Opposition MPs are angry with the government for proposing major environmental policy changes in the budget implementation bill introduced yesterday and are demanding the proposals be hived off into a separate bill.
Bill C-38, which is more than 400 pages, proposes changes to numerous pieces of legislation, suggests repealing some laws and has other measures to implement what was promised in last month's budget.
A large portion of the bill is dedicated to overhauling how environmental assessments are conducted, changes that were announced by Natural Resources Minister Joe Oliver last week; it also aims to repeal the Kyoto Protocol Implementation Act.
The Conservatives will be able to use their majority in the House of Commons and the Senate to pass the bill.
NDP finance critic Peggy Nash accused the government in question period of launching a "full frontal assault on environmental protection" in the budget bill. She said the proposed changes will shut citizens out of pipeline project reviews, give the minister sweeping powers to approve projects and exempt many projects from review.
"Why is the minister hiding such significant changes in a 400-page budget bill? Is it because he knows that Canadians oppose this reckless attack on our environmental protection?" Nash said.
Conservative MP David Anderson, parliamentary secretary to Oliver, said the NDP should get on board with the government's plan.
"Responsible resource development is key for Canadians if we want to have a strong economy and we want to have strong environmental protection in the future," he said. "I get tired of the no-development party over there because it criticizes everybody and praises no one."
The Conservatives should "do the right thing" and put the proposals in a separate bill that would then be studied by the appropriate committees, Liberal MP Kirsty Duncan said.
The budget implementation bill will go before the finance committee, but there are standing committees on the environment and on natural resources where she said she would like to see the proposed changes scrutinized.
According to Duncan, the proposed legislation will gut environmental protection, but her claim was rejected by Conservative MP Michelle Rempel, the parliamentary secretary to Environment Minister Peter Kent.
"Our government is the first government in a long time that has actually cared about the environment," Rempel replied.
In a news release Duncan said the finance committee doesn't have the expertise to study complex environmental regulations.
"This government is trying to avoid public scrutiny by cramming major environmental changes into a sweeping kitchen sink budget bill and circumventing necessary parliamentary oversight," Duncan charged.
Nash backed Duncan's demand that the environment-related proposals in the budget bill be separated into a different piece of legislation when she spoke to reporters.
"It should be broken out and go to the environment committee. It should be a separate bill. These changes are of concern to Canadians and they ought to be debated," she said. "It's a basic question of democracy that parliamentarians ought to be respected in their role of being able to give proper oversight and debate to such substantive changes."

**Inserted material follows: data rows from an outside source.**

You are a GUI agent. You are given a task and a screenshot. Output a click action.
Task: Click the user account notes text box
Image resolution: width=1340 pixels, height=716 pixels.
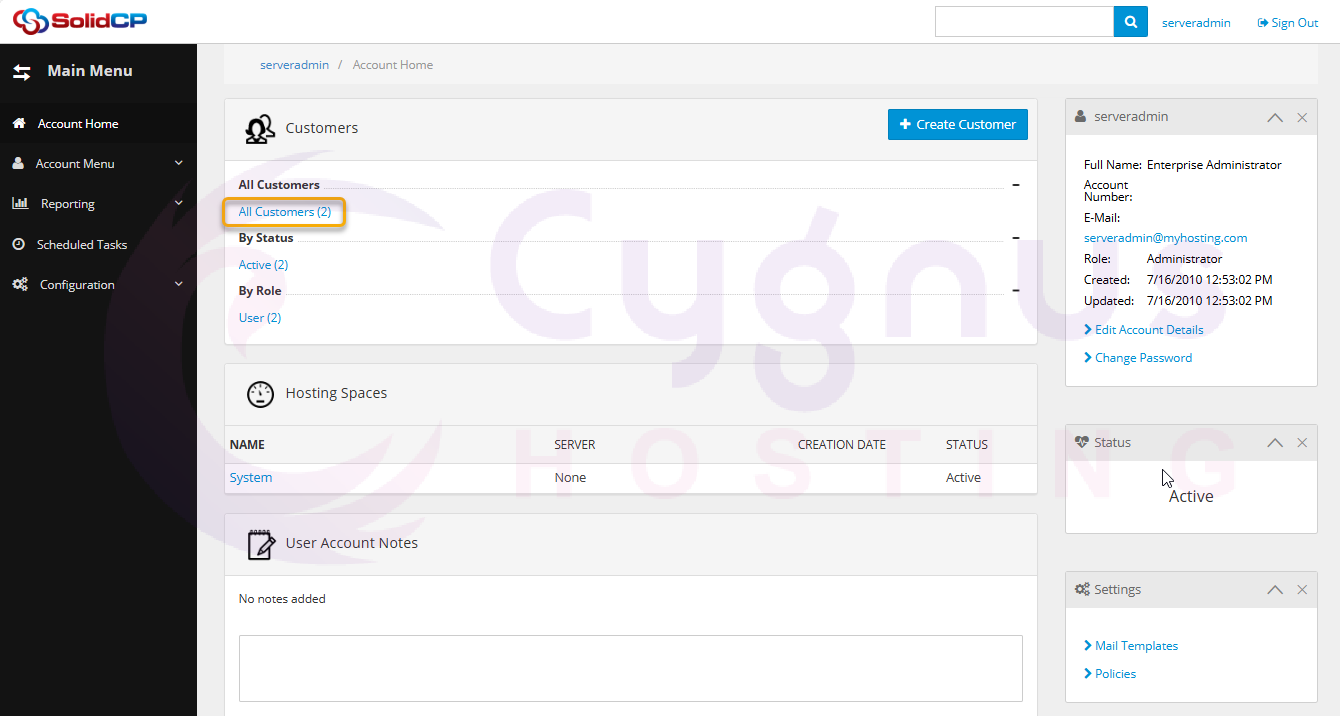click(630, 668)
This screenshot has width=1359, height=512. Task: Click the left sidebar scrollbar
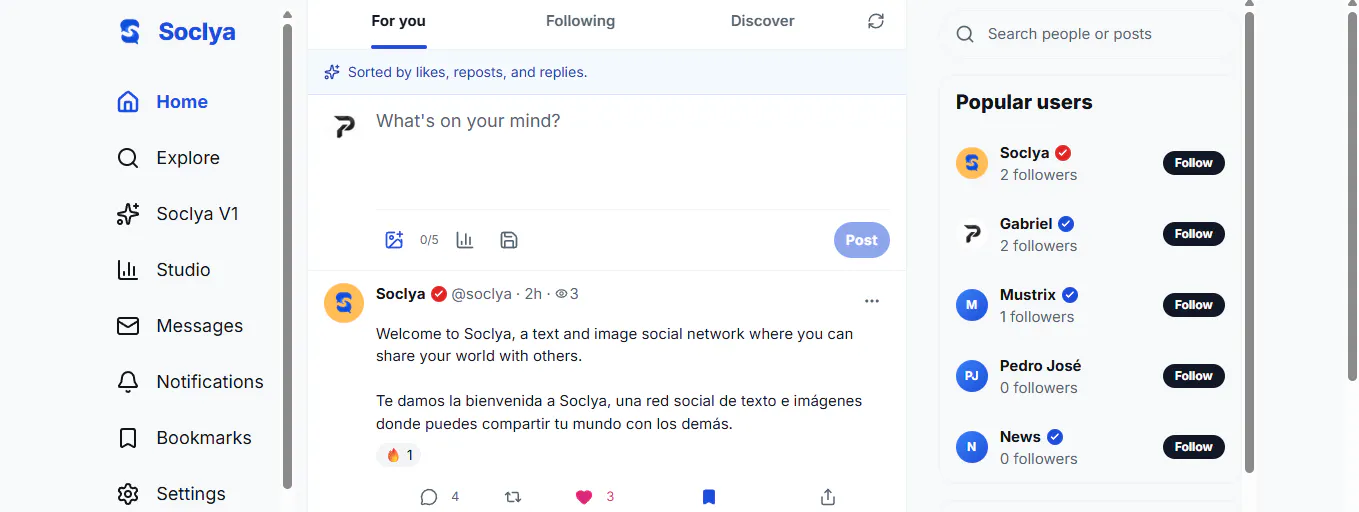(x=287, y=255)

Green Party Leader Elizabeth May called the budget implementation bill "420 pages of omnibus abuse of parliamentary process" and also asked for the environment measures to be taken out.
Speaking to reporters after question period she said the budget bill contains "the most devastating changes to environmental law in Canada in the last 40 years in one law."
May said the government is going to try to pass the budget bill before the end of June and that the finance committee won't have enough time to properly study all of the changes contained in it.
"This is about a government that's so afraid of allowing Canadians to see a bill, to see these bills in the light of day, that they're pre-empting legitimate parliamentary process by stuffing devastating changes into one bill that will never be properly examined," she said.
The government says the environment measures will get scrutiny through a special subcommittee of the finance committee that will be set up to study what it calls responsible resource development.
Rempel told CBC New Network's Power & Politics that while the members for the subcommittee haven't been chosen yet she hoped they will include environment critics from the parties.